• **Problem details**
Rewrite all of the items below with every "GUI agent" switched to "interface agent", keeping everything else the same.

• **Stored rows**
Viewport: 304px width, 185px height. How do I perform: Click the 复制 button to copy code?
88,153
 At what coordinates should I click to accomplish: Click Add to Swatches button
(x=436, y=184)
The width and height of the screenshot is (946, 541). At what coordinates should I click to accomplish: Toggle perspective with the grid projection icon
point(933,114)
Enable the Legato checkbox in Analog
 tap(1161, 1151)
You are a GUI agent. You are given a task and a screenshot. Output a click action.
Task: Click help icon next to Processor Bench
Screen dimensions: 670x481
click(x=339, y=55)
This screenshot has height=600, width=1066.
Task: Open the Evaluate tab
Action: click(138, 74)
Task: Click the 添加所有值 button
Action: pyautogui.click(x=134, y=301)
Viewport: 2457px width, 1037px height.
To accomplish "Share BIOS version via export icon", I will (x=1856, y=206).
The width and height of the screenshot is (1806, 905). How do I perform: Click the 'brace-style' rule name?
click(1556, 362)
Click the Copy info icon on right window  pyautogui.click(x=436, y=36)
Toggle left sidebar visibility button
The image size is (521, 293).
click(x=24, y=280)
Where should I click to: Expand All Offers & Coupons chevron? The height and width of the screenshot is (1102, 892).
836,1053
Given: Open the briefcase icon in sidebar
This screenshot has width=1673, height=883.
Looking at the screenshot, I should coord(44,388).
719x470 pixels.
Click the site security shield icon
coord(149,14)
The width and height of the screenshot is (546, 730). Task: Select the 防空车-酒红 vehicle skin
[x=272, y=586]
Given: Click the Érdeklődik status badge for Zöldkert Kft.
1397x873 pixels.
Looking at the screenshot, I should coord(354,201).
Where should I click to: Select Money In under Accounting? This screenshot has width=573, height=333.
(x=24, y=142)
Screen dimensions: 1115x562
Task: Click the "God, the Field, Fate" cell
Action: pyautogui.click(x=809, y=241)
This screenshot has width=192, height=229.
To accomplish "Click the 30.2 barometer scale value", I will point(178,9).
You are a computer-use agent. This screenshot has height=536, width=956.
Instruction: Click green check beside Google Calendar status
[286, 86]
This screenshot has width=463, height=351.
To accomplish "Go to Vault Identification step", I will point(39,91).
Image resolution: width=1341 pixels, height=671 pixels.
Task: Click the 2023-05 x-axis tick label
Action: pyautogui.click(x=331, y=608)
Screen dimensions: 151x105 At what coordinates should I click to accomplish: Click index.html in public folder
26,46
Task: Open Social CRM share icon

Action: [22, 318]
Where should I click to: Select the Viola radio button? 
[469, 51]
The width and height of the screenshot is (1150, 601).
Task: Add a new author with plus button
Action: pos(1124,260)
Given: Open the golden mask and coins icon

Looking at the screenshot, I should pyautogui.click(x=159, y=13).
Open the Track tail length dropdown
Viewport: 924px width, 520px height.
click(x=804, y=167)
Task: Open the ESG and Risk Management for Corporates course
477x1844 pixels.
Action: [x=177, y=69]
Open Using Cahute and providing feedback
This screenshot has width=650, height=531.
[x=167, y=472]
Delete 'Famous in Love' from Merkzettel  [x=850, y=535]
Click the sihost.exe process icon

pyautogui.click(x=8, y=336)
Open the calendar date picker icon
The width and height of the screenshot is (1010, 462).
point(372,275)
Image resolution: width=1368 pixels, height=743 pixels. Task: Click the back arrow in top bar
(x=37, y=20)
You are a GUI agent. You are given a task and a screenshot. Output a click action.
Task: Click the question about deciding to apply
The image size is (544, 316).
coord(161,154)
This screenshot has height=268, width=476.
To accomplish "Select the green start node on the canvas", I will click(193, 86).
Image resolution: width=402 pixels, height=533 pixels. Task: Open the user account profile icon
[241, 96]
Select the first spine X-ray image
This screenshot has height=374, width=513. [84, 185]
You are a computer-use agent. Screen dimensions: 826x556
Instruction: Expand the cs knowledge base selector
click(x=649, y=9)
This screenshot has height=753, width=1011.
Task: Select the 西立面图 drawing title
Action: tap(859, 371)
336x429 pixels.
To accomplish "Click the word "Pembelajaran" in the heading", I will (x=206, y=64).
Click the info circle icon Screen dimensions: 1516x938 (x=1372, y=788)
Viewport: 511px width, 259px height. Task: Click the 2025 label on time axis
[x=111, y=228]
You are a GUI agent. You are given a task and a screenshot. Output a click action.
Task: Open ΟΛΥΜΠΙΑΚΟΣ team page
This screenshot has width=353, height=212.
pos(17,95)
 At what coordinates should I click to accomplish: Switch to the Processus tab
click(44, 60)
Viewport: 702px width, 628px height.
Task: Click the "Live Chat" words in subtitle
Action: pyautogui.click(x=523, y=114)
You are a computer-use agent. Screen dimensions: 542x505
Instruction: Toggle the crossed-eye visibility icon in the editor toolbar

• **Result**
Viewport: 304px width, 185px height. How do I perform: Click the 复制 button to copy code?
88,153
 At what coordinates should I click to accomplish: Click Add to Swatches button
(x=436, y=184)
The width and height of the screenshot is (946, 541). At what coordinates should I click to accomplish: Toggle perspective with the grid projection icon
point(933,114)
Enable the Legato checkbox in Analog
 tap(1161, 1151)
You are a interface agent. You are given a task and a screenshot. Output a click action.
Task: Click help icon next to Processor Bench
Screen dimensions: 670x481
click(x=339, y=55)
This screenshot has height=600, width=1066.
Task: Open the Evaluate tab
Action: click(138, 74)
Task: Click the 添加所有值 button
Action: pyautogui.click(x=134, y=301)
Viewport: 2457px width, 1037px height.
To accomplish "Share BIOS version via export icon", I will (x=1856, y=206).
The width and height of the screenshot is (1806, 905). How do I perform: Click the 'brace-style' rule name?
click(1556, 362)
Click the Copy info icon on right window  pyautogui.click(x=436, y=36)
Toggle left sidebar visibility button
The image size is (521, 293).
click(x=24, y=280)
Where should I click to: Expand All Offers & Coupons chevron? The height and width of the screenshot is (1102, 892).
836,1053
Given: Open the briefcase icon in sidebar
This screenshot has width=1673, height=883.
Looking at the screenshot, I should coord(44,388).
719x470 pixels.
Click the site security shield icon
coord(149,14)
The width and height of the screenshot is (546, 730). Task: Select the 防空车-酒红 vehicle skin
[x=272, y=586]
Given: Click the Érdeklődik status badge for Zöldkert Kft.
1397x873 pixels.
Looking at the screenshot, I should coord(354,201).
Where should I click to: Select Money In under Accounting? This screenshot has width=573, height=333.
(x=24, y=142)
Screen dimensions: 1115x562
Task: Click the "God, the Field, Fate" cell
Action: pyautogui.click(x=809, y=241)
This screenshot has width=192, height=229.
To accomplish "Click the 30.2 barometer scale value", I will point(178,9).
You are a computer-use agent. This screenshot has height=536, width=956.
Instruction: Click green check beside Google Calendar status
[286, 86]
This screenshot has width=463, height=351.
To accomplish "Go to Vault Identification step", I will point(39,91).
Image resolution: width=1341 pixels, height=671 pixels.
Task: Click the 2023-05 x-axis tick label
Action: pyautogui.click(x=331, y=608)
Screen dimensions: 151x105 At what coordinates should I click to accomplish: Click index.html in public folder
26,46
Task: Open Social CRM share icon

Action: [22, 318]
Where should I click to: Select the Viola radio button? 
[469, 51]
The width and height of the screenshot is (1150, 601).
Task: Add a new author with plus button
Action: pos(1124,260)
Given: Open the golden mask and coins icon

Looking at the screenshot, I should pyautogui.click(x=159, y=13).
Open the Track tail length dropdown
Viewport: 924px width, 520px height.
click(x=804, y=167)
Task: Open the ESG and Risk Management for Corporates course
477x1844 pixels.
Action: [x=177, y=69]
Open Using Cahute and providing feedback
This screenshot has width=650, height=531.
[x=167, y=472]
Delete 'Famous in Love' from Merkzettel  [x=850, y=535]
Click the sihost.exe process icon

pyautogui.click(x=8, y=336)
Open the calendar date picker icon
The width and height of the screenshot is (1010, 462).
point(372,275)
Image resolution: width=1368 pixels, height=743 pixels. Task: Click the back arrow in top bar
(x=37, y=20)
You are a interface agent. You are given a task and a screenshot. Output a click action.
Task: Click the question about deciding to apply
The image size is (544, 316).
coord(161,154)
This screenshot has height=268, width=476.
To accomplish "Select the green start node on the canvas", I will click(193, 86).
Image resolution: width=402 pixels, height=533 pixels. Task: Open the user account profile icon
[241, 96]
Select the first spine X-ray image
This screenshot has height=374, width=513. [84, 185]
You are a computer-use agent. Screen dimensions: 826x556
Instruction: Expand the cs knowledge base selector
click(x=649, y=9)
This screenshot has height=753, width=1011.
Task: Select the 西立面图 drawing title
Action: tap(859, 371)
336x429 pixels.
To accomplish "Click the word "Pembelajaran" in the heading", I will (x=206, y=64).
Click the info circle icon Screen dimensions: 1516x938 (x=1372, y=788)
Viewport: 511px width, 259px height. Task: Click the 2025 label on time axis
[x=111, y=228]
You are a interface agent. You are given a task and a screenshot. Output a click action.
Task: Open ΟΛΥΜΠΙΑΚΟΣ team page
This screenshot has width=353, height=212.
pos(17,95)
 At what coordinates should I click to accomplish: Switch to the Processus tab
click(44, 60)
Viewport: 702px width, 628px height.
Task: Click the "Live Chat" words in subtitle
Action: pyautogui.click(x=523, y=114)
You are a computer-use agent. Screen dimensions: 542x505
Instruction: Toggle the crossed-eye visibility icon in the editor toolbar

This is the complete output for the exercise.